O TJ-MG fixou, ainda, algumas hipóteses em que tal prova é desnecessária, ao menos de pronto. É o exemplo da ausência de reposta a requerimento administrativo do consumidor após dez dias úteis de seu registro, situação na qual restará configurado o interesse de agir. Por sua vez, existindo risco de perecimento de direito (como iminente transcurso do prazo decadencial ou prescricional), é possível o ajuizamento da ação e posterior comprovação da tentativa de solução extrajudicial, desde que esta ocorra em até 30 dias úteis contados da decisão que analisou o pedido de tutela de urgência.
Houve a modulação dos efeitos da tese, com definição de parâmetros para sua aplicação às ações em curso.
O IRDR e a tese fixada
O IRDR foi suscitado de ofício pelo desembargador José Augusto Lourenço dos Santos, nos autos de recurso de apelação do qual é relator e cuja controvérsia compreende o indeferimento de petição inicial de ação consumerista por carência de interesse processual, “em razão de ausência de demonstração de prévia tentativa de solução extrajudicial, via Procon, Cejusc, plataforma consumidor.gov ou outro”. Para o desembargador José Augusto Lourenço dos Santos, trata-se de controvérsia que é reiteradamente objeto de recursos submetidos ao TJ-MG, havendo risco à isonomia e à segurança jurídica, pois há significativo entendimento de juízes de primeira instância contrário à posição majoritária do TJ-MG.
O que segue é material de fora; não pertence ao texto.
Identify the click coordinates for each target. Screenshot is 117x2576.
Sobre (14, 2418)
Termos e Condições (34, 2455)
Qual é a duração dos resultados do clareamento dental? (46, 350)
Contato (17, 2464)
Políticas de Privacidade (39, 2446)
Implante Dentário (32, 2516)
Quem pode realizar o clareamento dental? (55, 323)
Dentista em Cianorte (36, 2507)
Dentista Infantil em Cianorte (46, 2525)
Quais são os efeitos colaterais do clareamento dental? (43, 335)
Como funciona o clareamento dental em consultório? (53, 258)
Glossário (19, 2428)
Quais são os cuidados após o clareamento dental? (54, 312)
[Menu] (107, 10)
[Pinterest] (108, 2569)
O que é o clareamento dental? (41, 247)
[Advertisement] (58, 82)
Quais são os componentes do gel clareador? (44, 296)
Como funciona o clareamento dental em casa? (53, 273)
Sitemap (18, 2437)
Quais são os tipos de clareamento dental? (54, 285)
O incidente foi admitido, por maioria, em 26 de maio de 2023, sob relatoria do desembargador José Marcos Rodrigues Vieira. No curso do IRDR, houve a habilitação e manifestação de amicus curiae, bem como a promoção de audiência pública da qual participaram diversos especialistas sobre a temática objeto do IRDR.
A 2ª Seção Cível do TJ-MG, por maioria, acompanhou o voto proferido pela desembargadora Lílian Maciel, a qual votou favoravelmente à necessidade de prévio requerimento administrativo junto ao fornecedor antes do ajuizamento de ação judicial que verse sobre relação consumerista prestacional.
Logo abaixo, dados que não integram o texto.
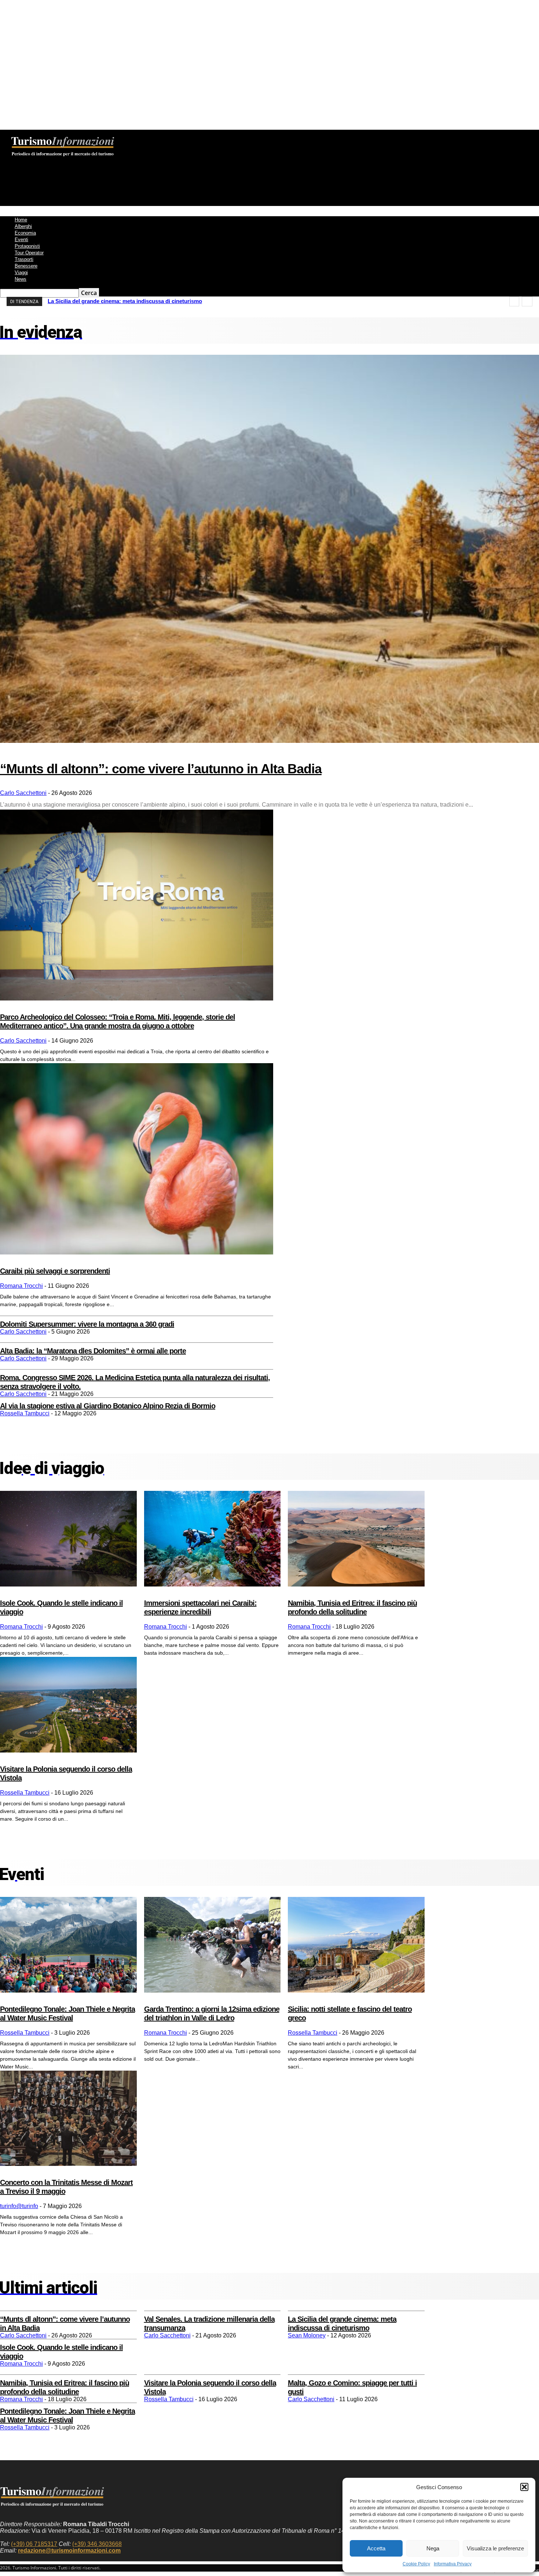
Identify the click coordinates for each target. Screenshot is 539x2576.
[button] (524, 2487)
Para a desembargadora Lílian Maciel, “o acesso à justiça não se faz com exclusividade pela via judicial”, de forma que os meios adequados para solução de conflitos podem ser tanto judiciais como extrajudiciais, em razão da adoção do sistema multiportas no Brasil. No seu entender, como nenhum direito é absoluto, os princípios da inafastabilidade da jurisdição e da eficiência devem ser sopesados, pois “admitir o ajuizamento das pretensões do cidadão como único e indispensável instrumento para satisfação de seu direito, sem a implantação prévia de mecanismos alternativos em um sistema multiportas, implica grave vulneração ao princípio da eficiência”.
Fazendo menção à necessidade de combate à litigância predatória, a desembargadora concluiu que a qualificação do interesse de agir, com imputação de ônus à parte autora para demonstrar a existência de real conflito material de interesses jurídicos, é essencial para uma boa prestação jurisdicional.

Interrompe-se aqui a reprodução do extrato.